# Start of Passage

# strange backyard incident



## kaisa (Apr 21, 2010)

about a half hour ago I was outside enoying the sun in the backyard when this crack head looking lady wearing an orange construction vest walks through the front yard and down the side of the house right into my back yard. 

She said shes from the elizabeth fry society doing a bottle drive and wanted to know if she could have the 5 garbage bags of beer bottles i have under the patio. She knew exactly where they were so its like she had been back there before and was coming to grab them but I caught her off gaurd. anyways I told her they wern't mine and she would have to come back later but she went on for 10 minutes on how she was doing this from 6am and this is the last day before the bbq and she needed them now. 

After she finally left I looked up the elizabeth fry number on my phone and called them and of course they wern't doing a bottle drive and they definitly wouldn't just walk into peoples back yards like that. They told me to call the NWPD non emergency just to let them know theres a crazy lady going into peoples backyards. I dont think she was really after bottles, she just said that cause I caught her... Good thing I was outside when she came back there. I could care less about the bottles but theres lots of other stuff she could of stolen. Time to lock everything up in the garage. 

When I came back inside after calling them I notice the front door is unlocked  hopefully she wasn't in the house after she left the backyard because it was a while before i finally came inside.

# End of Passage
# Start of Extracted data

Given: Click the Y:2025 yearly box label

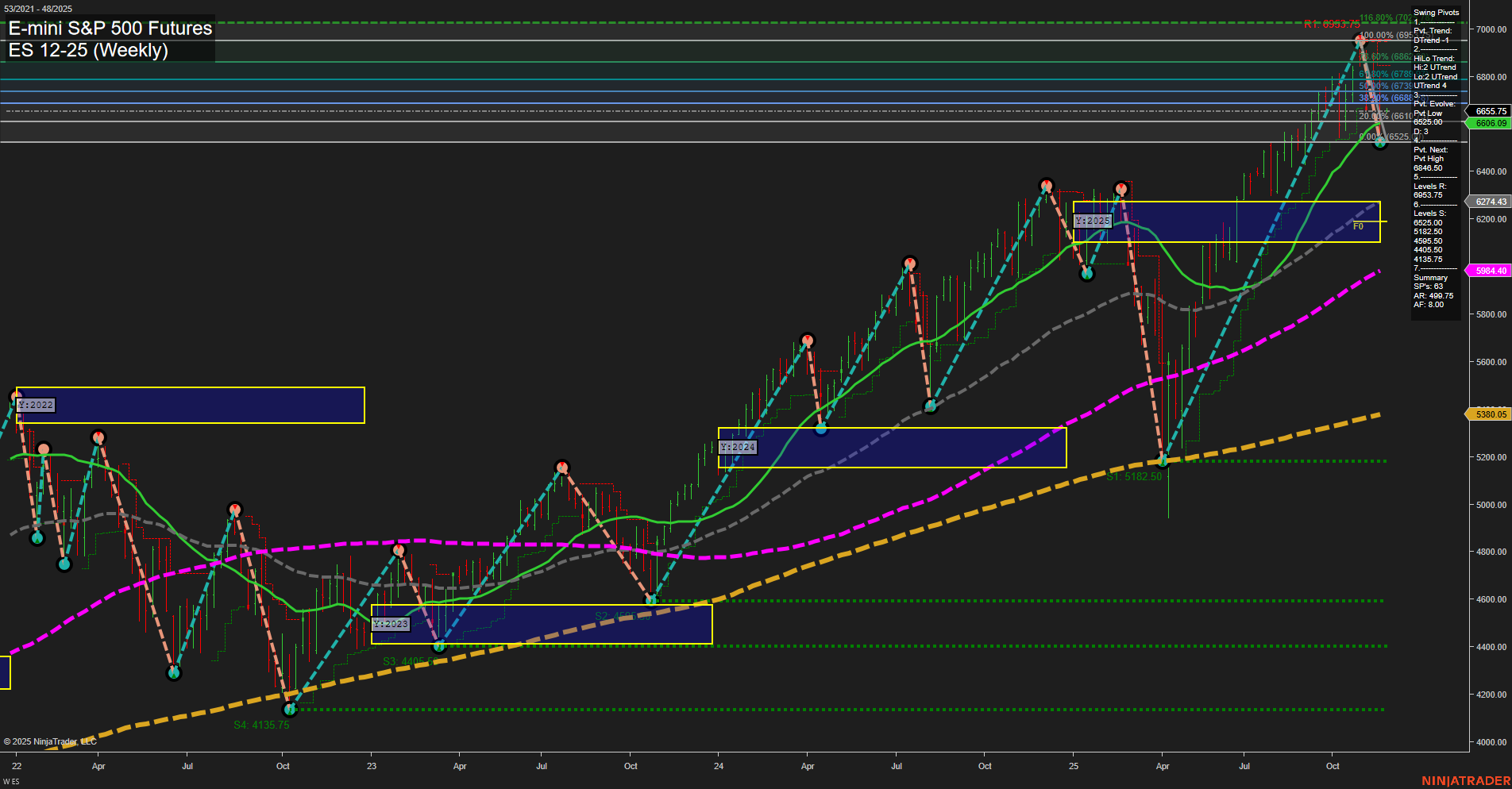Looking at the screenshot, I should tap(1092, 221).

# End of Extracted data
# Start of Extracted data

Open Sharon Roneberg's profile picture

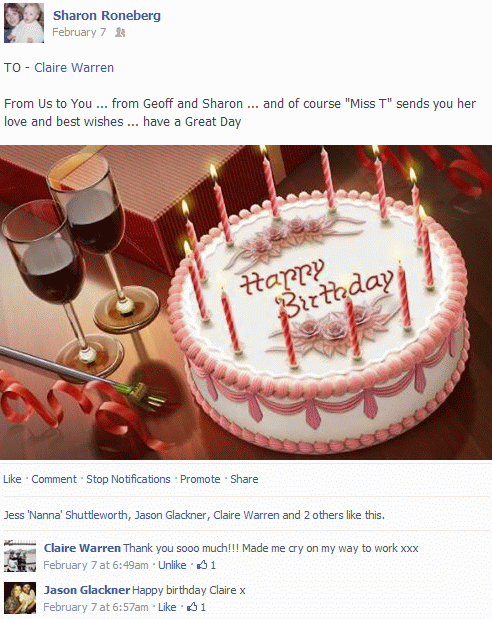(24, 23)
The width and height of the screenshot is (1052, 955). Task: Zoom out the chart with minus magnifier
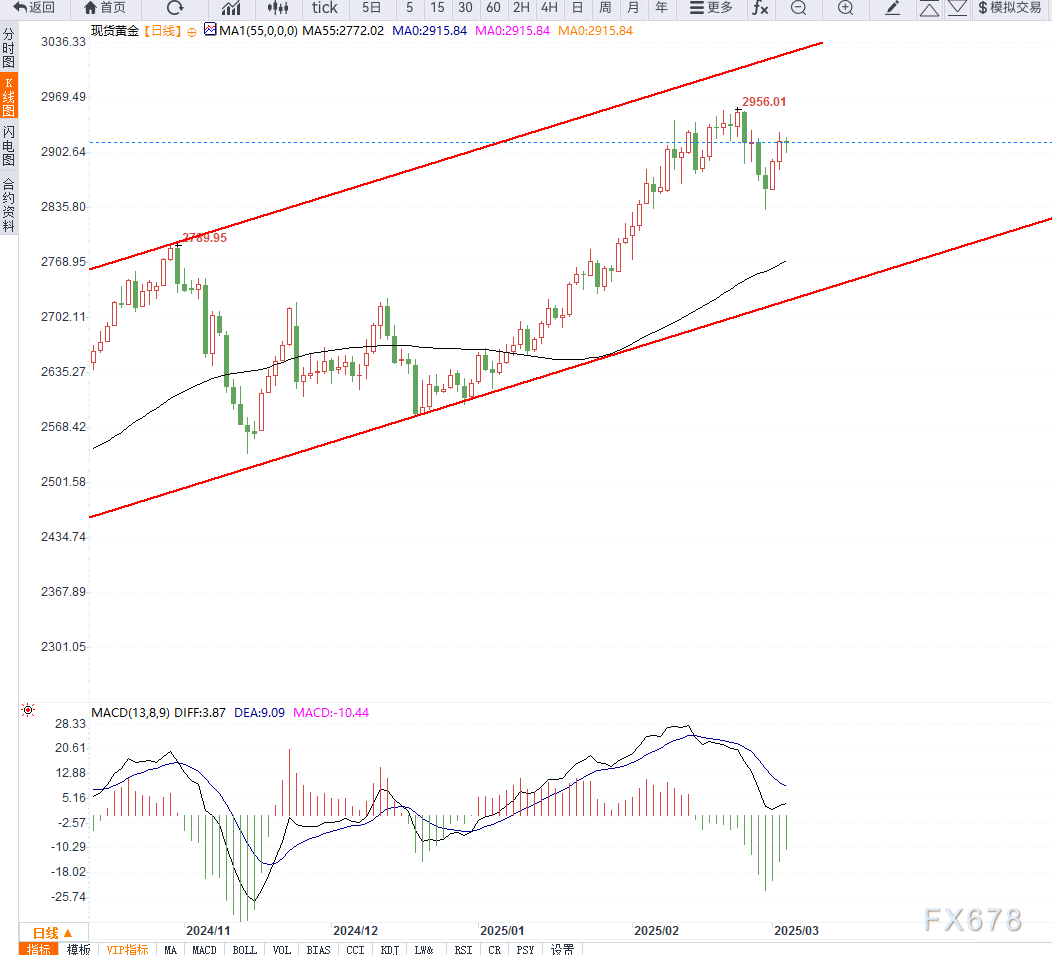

# End of Extracted data
# Start of Extracted data

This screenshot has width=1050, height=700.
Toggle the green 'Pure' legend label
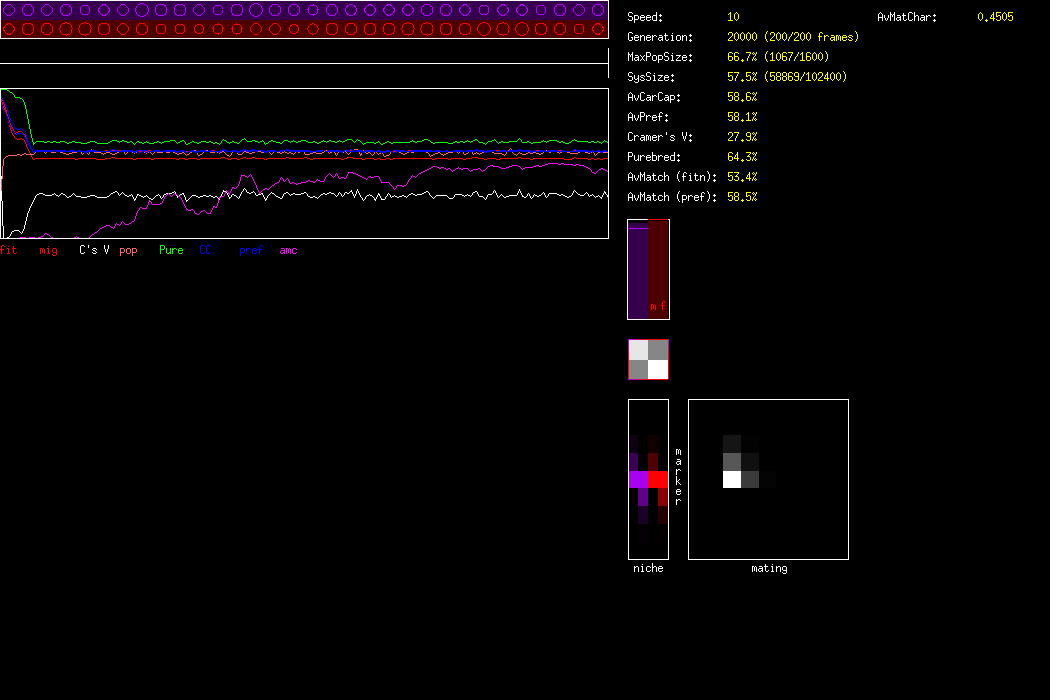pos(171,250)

# End of Extracted data

--- Task goal ---
Copy out the part of the backyard incident post above, starting at "## kaisa (Apr" and ending at "my back yard.".

--- Result below ---
## kaisa (Apr 21, 2010)

about a half hour ago I was outside enoying the sun in the backyard when this crack head looking lady wearing an orange construction vest walks through the front yard and down the side of the house right into my back yard.